99 NC counties fall in CDC’s ‘red zones’ under new school-opening guidance


RALEIGH, N.C. (WNCN) — More than 99 percent of children in North Carolina live in a county considered a red zone with the highest levels of COVID-19 transmission under school opening thresholds established by the Centers for Disease Control and Prevention, a CBS17.com analysis of state data found.

With students returning to classrooms across the state, the CDC recently issued new guidance for school openings to help keep children, teachers and staff safe.

The CDC considers a county red — or with high transmission — if it had at least 100 new cases for every 100,000 people or if at least 10 percent of tests came back positive during the past seven days.

According to state Department of Health and Human Services data updated Wednesday, all but one of the state’s 100 counties — home to more than 2.2 million children — live in a county that added least 100 cases per capita over the past week. 

Only the western mountain county of Graham — home to about 1,670 children under the age of 18, according to U.S. Census estimates — did not meet that definition. Graham County had 59 cases per capita during the past week.

DHHS does not publish countywide test positivity rates for a seven-day period — its publicly available data is a county’s 14-day average.

But those guidelines are just that — guidelines — and they do nothing to stop a county from reopening. 

Rather, they emphasize that decisions are best left to local and state leaders and recommend they be guided by “school-specific factors” such as mitigation strategies in place, local needs and the number of cases reported by students, teachers and staff. 

And they emphasize that schools that remain open while in red zone should “consider further strengthening mitigation strategies” and monitoring cases to reassess those decisions.

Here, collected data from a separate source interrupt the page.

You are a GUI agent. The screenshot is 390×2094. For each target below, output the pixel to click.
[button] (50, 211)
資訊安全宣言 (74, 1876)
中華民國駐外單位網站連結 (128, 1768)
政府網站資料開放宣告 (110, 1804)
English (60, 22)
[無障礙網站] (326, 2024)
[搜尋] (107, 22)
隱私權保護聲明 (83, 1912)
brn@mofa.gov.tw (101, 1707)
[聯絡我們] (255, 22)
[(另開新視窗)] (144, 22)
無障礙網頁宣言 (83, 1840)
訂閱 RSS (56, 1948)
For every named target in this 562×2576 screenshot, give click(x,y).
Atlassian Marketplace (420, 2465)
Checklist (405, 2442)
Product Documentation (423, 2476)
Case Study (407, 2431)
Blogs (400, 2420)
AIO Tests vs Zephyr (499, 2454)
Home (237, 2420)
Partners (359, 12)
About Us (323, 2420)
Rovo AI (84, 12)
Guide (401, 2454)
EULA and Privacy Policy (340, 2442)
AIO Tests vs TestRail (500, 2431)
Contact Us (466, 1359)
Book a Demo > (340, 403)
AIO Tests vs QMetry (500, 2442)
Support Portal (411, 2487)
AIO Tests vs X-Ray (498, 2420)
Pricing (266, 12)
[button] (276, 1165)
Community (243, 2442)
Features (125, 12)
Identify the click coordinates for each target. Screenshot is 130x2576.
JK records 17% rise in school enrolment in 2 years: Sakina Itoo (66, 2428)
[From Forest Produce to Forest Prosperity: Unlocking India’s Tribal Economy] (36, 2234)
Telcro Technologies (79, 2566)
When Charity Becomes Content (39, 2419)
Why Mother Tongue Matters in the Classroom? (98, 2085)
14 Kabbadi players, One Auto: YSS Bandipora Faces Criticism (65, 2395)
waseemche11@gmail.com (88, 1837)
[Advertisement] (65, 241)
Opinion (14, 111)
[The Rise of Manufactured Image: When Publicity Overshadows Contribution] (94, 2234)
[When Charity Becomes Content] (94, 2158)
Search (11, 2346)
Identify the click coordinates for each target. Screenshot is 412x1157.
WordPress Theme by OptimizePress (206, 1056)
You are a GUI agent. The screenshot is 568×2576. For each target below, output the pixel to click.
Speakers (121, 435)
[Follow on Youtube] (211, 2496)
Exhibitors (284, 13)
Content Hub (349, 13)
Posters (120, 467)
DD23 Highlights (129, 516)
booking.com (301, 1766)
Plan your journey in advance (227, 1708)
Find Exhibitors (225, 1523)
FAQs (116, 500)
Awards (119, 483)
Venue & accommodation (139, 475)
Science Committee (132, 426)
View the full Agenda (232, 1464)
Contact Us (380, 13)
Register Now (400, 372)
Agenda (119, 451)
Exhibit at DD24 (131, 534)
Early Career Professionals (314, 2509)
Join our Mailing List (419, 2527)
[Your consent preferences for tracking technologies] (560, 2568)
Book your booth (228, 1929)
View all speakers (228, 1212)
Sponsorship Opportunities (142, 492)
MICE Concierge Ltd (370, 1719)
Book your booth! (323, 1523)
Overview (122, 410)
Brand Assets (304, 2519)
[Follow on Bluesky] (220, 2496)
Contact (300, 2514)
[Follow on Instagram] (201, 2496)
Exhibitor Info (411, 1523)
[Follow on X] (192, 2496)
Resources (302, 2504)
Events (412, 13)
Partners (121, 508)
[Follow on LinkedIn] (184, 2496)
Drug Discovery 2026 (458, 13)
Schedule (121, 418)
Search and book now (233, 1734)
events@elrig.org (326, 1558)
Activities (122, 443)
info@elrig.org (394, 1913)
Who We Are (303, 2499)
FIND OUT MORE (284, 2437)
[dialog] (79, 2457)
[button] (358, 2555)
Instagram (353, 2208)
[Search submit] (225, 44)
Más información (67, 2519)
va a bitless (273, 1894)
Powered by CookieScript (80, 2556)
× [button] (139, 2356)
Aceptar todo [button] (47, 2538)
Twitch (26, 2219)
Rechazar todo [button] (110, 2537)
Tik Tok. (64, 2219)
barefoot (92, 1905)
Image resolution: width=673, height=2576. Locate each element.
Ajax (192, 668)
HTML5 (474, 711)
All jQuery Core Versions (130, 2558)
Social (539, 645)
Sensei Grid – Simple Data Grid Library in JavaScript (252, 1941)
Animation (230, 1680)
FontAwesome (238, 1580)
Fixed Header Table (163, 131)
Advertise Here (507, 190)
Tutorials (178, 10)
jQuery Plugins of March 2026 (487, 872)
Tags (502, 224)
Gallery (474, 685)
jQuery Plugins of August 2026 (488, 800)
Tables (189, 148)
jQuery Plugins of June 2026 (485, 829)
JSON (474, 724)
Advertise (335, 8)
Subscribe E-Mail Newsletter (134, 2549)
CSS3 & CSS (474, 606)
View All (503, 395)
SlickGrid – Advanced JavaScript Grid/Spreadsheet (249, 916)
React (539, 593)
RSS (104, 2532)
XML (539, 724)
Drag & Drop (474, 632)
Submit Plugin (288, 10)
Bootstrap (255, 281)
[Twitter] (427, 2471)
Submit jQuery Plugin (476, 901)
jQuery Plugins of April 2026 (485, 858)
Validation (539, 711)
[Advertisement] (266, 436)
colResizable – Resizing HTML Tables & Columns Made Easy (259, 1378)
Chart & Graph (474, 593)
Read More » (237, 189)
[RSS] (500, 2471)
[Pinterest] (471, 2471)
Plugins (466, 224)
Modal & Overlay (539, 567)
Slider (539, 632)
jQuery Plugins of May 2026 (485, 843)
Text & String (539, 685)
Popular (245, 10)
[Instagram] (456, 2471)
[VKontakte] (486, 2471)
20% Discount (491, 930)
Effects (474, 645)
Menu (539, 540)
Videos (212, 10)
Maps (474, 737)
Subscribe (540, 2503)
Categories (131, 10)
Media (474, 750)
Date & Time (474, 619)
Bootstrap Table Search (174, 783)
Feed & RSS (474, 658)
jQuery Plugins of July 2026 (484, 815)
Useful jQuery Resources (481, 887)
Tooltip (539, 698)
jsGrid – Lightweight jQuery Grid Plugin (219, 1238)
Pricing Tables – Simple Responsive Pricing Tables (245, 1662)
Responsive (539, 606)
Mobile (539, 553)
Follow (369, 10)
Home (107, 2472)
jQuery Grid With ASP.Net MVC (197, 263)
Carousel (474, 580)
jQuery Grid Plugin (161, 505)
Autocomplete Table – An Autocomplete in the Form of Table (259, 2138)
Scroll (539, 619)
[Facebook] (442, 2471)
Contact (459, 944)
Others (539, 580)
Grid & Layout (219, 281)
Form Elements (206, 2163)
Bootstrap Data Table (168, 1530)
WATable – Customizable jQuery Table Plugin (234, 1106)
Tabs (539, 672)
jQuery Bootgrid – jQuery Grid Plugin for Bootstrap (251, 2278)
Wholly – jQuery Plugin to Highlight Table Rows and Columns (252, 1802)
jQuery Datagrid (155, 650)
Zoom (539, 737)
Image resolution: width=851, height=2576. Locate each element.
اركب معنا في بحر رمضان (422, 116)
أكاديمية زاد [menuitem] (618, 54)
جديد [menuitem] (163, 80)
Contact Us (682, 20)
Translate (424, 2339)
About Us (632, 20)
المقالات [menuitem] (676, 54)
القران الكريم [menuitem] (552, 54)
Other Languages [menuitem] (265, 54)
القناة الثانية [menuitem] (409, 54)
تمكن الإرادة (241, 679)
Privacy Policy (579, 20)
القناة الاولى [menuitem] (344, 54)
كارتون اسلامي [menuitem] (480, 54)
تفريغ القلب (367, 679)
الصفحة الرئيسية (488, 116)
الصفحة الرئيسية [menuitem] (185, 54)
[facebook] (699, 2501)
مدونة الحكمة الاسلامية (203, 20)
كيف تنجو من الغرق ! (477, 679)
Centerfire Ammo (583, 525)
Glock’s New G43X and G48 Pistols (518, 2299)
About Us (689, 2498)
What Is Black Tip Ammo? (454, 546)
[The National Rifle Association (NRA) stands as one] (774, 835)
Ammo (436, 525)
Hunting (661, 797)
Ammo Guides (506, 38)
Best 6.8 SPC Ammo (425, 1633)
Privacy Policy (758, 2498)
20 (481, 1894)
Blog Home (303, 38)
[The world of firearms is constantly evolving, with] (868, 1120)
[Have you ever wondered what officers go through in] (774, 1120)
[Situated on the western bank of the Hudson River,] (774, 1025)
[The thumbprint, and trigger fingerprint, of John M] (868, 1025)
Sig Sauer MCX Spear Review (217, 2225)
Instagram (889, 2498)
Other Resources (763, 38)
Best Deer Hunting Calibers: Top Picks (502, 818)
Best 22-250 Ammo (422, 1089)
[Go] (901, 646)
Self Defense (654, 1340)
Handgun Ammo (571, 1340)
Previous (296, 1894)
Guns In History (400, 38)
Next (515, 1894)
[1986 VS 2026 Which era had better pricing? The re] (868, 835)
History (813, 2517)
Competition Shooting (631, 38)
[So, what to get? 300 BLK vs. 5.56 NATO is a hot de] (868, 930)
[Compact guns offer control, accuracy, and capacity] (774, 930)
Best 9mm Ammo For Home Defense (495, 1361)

“I think what the CDC guidelines do is, they’ve kind of created, for all of society, some general guidelines for what may or may not be safe at the community level,” said Dr. Mike Smith, a Duke University pediatrician and member of the ABC Science Collaborative.

A recent study from that group found “extremely limited” secondary spread of COVID-19 in schools that adhered to mask use and other mitigation strategies. State leaders referred to the study earlier this month when they pushed districts to give students the option to return to in-person instruction.

“Of course, our group has shown that that really should not be the question,” Smith said. “Our group feels, regardless of what the CDC guidelines say, that if you follow those three Ws, you can open schools safely.”

The CDC urges schools to practice five key mitigation moves — universal mask use, physical distancing, hand-washing, cleaning and contact tracing along with isolation and quarantine.

Those recommendations mostly align with those released by NCDHHS earlier this month, with one exception.

The CDC says physical distancing of at least 6 feet “should be maximized to the greatest extent possible.”

But under the state’s recommendation, K-5 schools do not need to follow those 6-foot distancing guidelines.